La première des mesures qu'il entend mettre en œuvre sera la suppression du Sénat qui est selon lui "une institution budgétivore, il coûte 25 milliards d’ariary (50 millions d'euros) par an aux contribuables malgaches. Nous allons le supprimer et utiliser ces 25 milliards pour construire 5 ou 6 universités spécialisées dans différents domaines. (…) Il y a en moyenne 80 000 nouveaux bacheliers par an, 10% seulement d’entre eux sont admis dans les universités publiques existantes."

Autre priorité affichée d'Andry Rajoelina : résoudre les problèmes d’insécurité, "Nous ne pouvons plus accepter les attaques des dahalos (voleurs de bétails), les kidnappings et les phénomènes d’insécurité en tous genres." 

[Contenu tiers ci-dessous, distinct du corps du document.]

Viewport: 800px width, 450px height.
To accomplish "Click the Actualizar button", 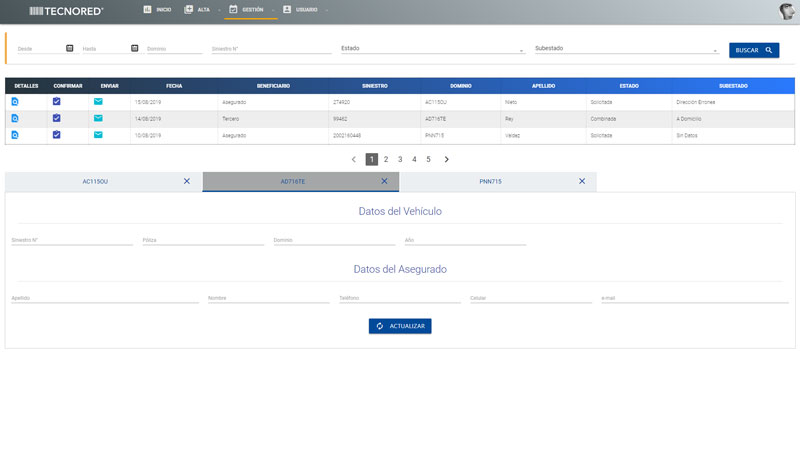I will point(400,326).
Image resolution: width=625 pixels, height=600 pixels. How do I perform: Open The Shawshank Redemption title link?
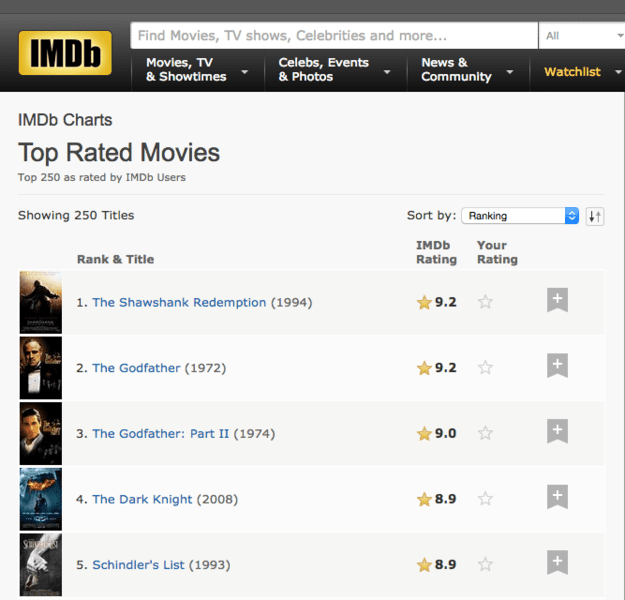pos(179,302)
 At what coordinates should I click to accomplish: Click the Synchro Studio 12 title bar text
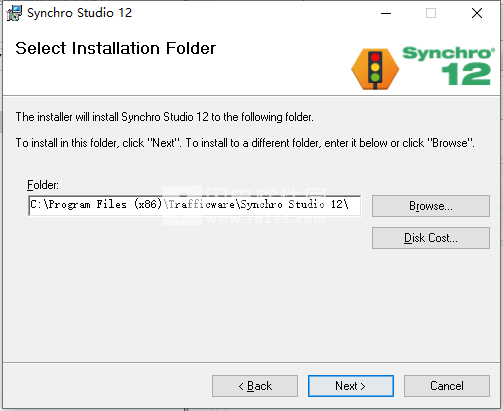coord(79,13)

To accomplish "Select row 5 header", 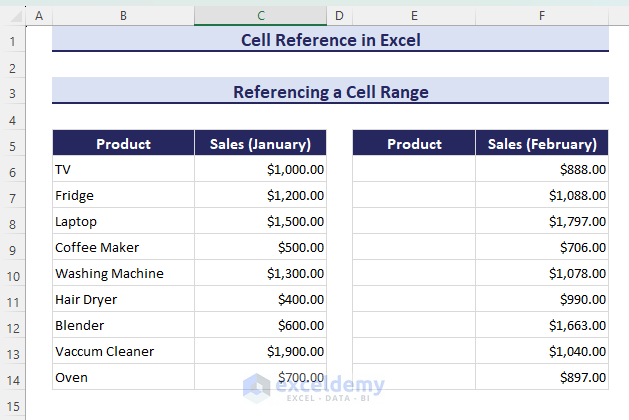I will (x=12, y=144).
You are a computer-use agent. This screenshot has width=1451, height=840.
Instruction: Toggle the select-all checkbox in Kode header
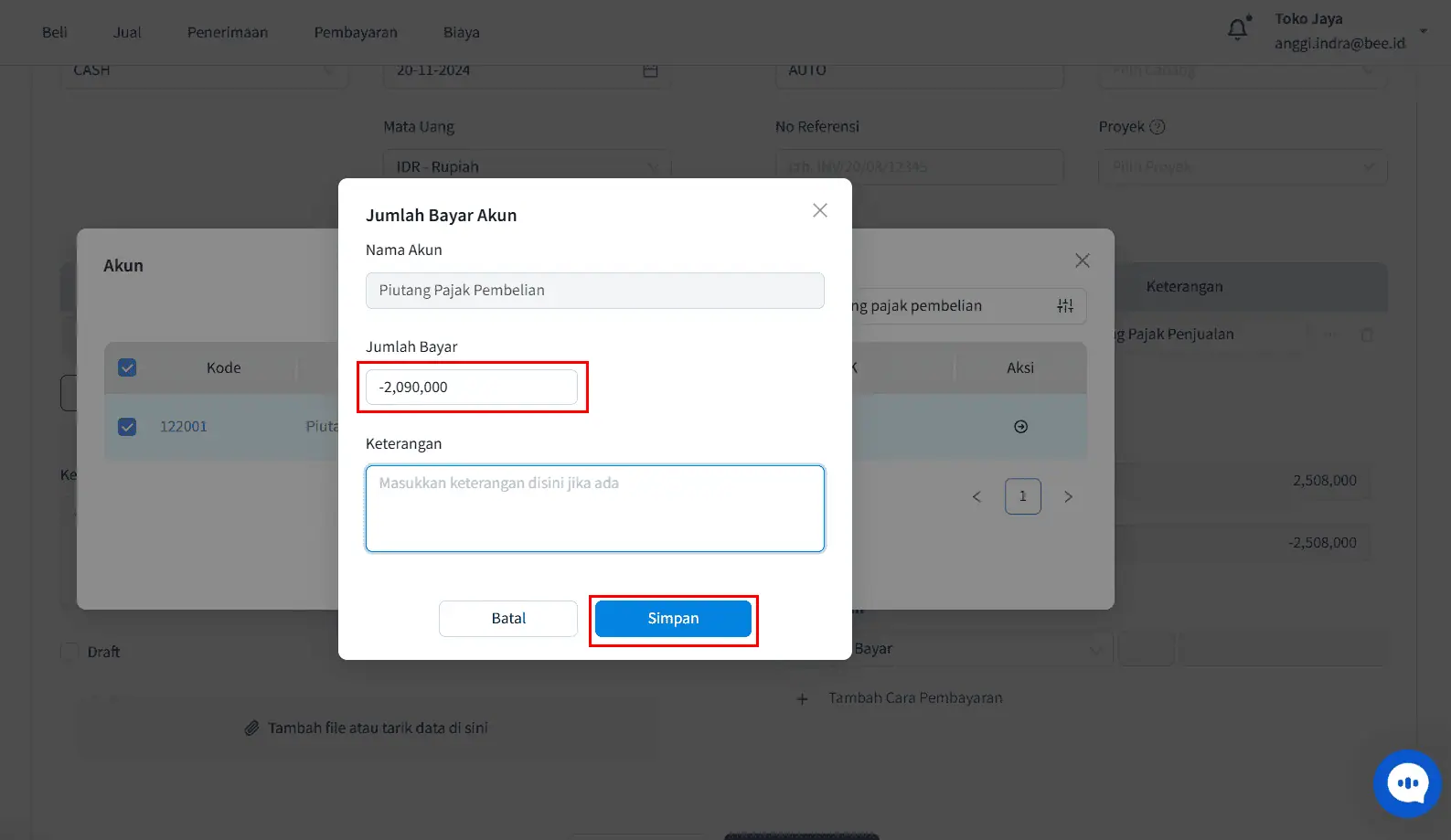pos(127,367)
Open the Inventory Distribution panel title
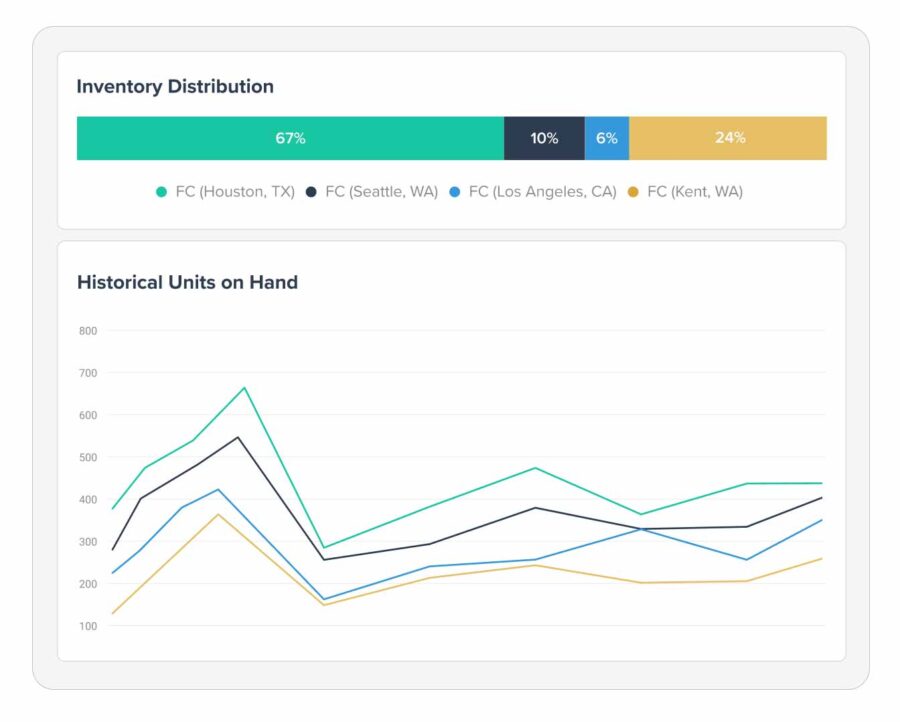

Une fois élu, Andry Rajoelina pourra-t-il cette fois tenir ses engagements ? Il considère que son premier mandat a été singulièrement limité par des circonstances défavorables : "J'étais le pire ennemi de Ravalomanana... De plus, Madagascar ne recevait plus d'aide de la communauté internationale", affirme-t-il ajourd'hui. Maintenant que son élection est confirmée par la commission électorale, il aura pour principale mission, lors de ce second mandat, d'améliorer le niveau de vie de la population qui stagne depuis 60 ans. Un défi de taille, selon la Banque mondiale : 75% des 25 millions de Malgaches vivent aujourd’hui avec moins de 2 dollars par jour.